NEW YORK (GenomeWeb News) – New research is revealing — and starting to map — the remarkable structural variation in the human genome.
Collaborators from across the US used clone-based sequencing and microarrays to compare eight human genomes against a standard human reference genome. In so doing, they identified nearly 1,700 sites of structural variation — consisting of everything from copy number variations to inversions — and more than 500 regions containing new, previously unrecognized sequence. The results, generated as part of the Human Genome Structural Variation Project, appeared online today in Nature.
“The sequences we have identified range in size from a few thousand to hundreds of thousands of base pairs, and are not part of the published human genome reference sequence,” senior author Evan Eichler, a genome sciences researcher at the University of Washington, said in a statement. “This represents uncharted territory that can now be examined in more detail to determine the function of these new segments of the human genome with respect to disease and gene activity.”
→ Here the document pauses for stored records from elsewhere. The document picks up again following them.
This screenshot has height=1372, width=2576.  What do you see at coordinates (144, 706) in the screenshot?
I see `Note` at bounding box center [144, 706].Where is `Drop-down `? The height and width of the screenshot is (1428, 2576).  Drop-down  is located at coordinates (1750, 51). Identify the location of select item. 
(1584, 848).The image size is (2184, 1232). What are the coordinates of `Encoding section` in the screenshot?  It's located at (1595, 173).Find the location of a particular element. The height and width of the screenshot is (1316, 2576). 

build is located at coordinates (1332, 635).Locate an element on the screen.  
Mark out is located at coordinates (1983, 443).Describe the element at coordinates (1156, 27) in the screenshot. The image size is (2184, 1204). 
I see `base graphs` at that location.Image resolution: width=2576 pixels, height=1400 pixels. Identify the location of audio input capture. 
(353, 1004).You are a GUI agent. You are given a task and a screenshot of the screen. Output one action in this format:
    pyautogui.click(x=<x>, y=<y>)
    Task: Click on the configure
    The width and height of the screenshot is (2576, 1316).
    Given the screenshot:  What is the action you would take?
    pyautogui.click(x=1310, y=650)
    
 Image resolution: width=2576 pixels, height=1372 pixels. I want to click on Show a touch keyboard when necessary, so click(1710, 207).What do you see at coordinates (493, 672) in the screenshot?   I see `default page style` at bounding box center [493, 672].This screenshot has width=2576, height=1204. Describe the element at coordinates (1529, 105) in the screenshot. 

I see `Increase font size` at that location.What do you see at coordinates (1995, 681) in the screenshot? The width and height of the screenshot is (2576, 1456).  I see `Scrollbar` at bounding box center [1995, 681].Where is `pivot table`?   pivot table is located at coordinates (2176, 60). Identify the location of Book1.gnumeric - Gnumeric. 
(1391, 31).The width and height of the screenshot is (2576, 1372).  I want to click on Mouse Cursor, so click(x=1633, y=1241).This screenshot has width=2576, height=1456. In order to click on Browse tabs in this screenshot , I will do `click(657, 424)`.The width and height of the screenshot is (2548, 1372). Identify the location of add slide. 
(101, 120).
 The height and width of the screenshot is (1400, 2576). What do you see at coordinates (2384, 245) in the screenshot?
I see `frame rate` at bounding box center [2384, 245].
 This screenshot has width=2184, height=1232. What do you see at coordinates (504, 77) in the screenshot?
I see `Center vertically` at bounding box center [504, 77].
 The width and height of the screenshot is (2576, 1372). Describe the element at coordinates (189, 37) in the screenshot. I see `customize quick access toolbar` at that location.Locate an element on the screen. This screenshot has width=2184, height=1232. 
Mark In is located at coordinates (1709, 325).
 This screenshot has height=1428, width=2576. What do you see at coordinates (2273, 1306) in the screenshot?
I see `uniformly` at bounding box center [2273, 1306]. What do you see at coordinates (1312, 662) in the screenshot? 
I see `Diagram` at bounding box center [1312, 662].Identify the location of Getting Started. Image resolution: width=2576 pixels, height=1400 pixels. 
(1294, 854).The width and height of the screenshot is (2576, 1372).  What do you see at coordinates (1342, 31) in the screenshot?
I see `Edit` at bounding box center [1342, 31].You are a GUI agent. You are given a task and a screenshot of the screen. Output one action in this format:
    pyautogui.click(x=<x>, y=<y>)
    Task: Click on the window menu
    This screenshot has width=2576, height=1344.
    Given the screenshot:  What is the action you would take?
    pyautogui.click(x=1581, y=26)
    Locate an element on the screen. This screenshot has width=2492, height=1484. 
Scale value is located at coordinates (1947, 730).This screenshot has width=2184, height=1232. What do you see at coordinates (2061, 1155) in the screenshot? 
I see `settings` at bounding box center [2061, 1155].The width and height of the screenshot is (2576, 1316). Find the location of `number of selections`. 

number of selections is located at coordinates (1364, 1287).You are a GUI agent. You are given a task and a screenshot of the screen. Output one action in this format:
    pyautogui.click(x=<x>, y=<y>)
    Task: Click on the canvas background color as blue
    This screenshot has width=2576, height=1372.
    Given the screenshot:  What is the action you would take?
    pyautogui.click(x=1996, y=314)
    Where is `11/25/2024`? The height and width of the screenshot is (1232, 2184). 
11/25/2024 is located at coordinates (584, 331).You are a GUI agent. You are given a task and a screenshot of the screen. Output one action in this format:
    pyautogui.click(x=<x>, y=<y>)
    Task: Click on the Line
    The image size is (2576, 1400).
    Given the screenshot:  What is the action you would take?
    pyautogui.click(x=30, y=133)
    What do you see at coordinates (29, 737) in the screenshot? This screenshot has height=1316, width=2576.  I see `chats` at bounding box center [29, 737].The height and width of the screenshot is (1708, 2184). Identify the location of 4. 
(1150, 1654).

“[W]e could not have found these differences without sequencing more human genomes from individuals of diverse ancestry to a high quality standard,” Eichler noted.
To date, most studies aimed at addressing genetic and genomic variation have focused on small genetic differences between individuals, such as single-nucleotide changes. But variations involving several or many base pairs actually seem to be more common than SNPs.
“The importance of structural variation to human health and common genetic disease has become increasingly apparent,” Eichler and his colleagues wrote. “However, only a small fraction of copy-number variant (CNV) base pairs have been determined at the sequence level.”
In an effort to get at such CNVs and other structural differences in typical human genomes, the collaborators — researchers from the University of Washington, Agencourt Biosciences, Agilent Technologies, Washington University Genome Sequencing Center in St. Louis, the NIH’s Human Genome Research Institute, the University of Wisconsin, the Broad Institute, and Illumina — constructed clone-based maps of eight human genomes.
First, they made whole genomic libraries containing roughly a million clones for each of the eight individuals — four of Yoruba Nigerian descent, two of Asian descent, and two of European descent. The samples were originally collected as part of the International HapMap project. Then, they broke up the genomic DNA into 40,000 base pair pieces, cloned them into fosmids, and sequenced 500 or 600 base pairs from the ends of each using Sanger sequencing.
When the researchers mapped the 6.1 million clones to a human reference genome completed in 2003, they found 1,695 structural variation sites: 747 deletions, 724 insertions, and 224 inversions. Roughly 40 percent of these consisted of copy number variations that had not been reported previously — and about half of the polymorphisms were found in several different libraries.
In addition, some 15 percent of the variable regions differed from the reference genome in five of the newly analyzed genomes, suggesting that, in some cases, the reference genome represents a less common form of the genome.
“We all know that there’s not one human genome — that there’s an incredible amount of variation,” lead author Jeffrey Kidd, a graduate student in Eichler’s lab, told GenomeWeb Daily News.
In many cases, structural variation seemed to correlate with high levels of nucleotide variation. For example, the researchers identified 15 regions with unusually high levels of nucleotide variation. One of these, a region on chromosome eight, also had one of the highest concentrations of structural variants.
Certain parts of the genome were also prone to specific types of variation. For instance, inversions seemed to be more common on the X chromosome than on other chromosomes.
In addition, the team identified 525 regions containing sequence insertions not found in the reference genome. Now that the clones containing new sequence have been mapped, the authors noted, these regions could potentially be incorporated into CNV and SNP genotyping platforms.
For this paper, though, the team designed their own oligonucleotide microarrays to look at the copy number variation in the newly-identified loci. Nearly half of the new sequences seemed to have copy number variation.
In the future, Kidd said the group plans to do similar analysis on ten or twelve more individuals to gather even more information about the extent of structural variation in the human genome. In the meantime, the authors suggested, the eight newly mapped genomes will likely serve as helpful references as more and more genomes are sequenced and analyzed.
“This map is a valuable starting point for researchers studying the normal patterns of structural variation and how differences in those patterns affect human health,” Francis Collins, director of the NIH’s National Human Genome Research Institute, said in a statement.
Sequence data for the eight genomes is available in the NIH trace repository.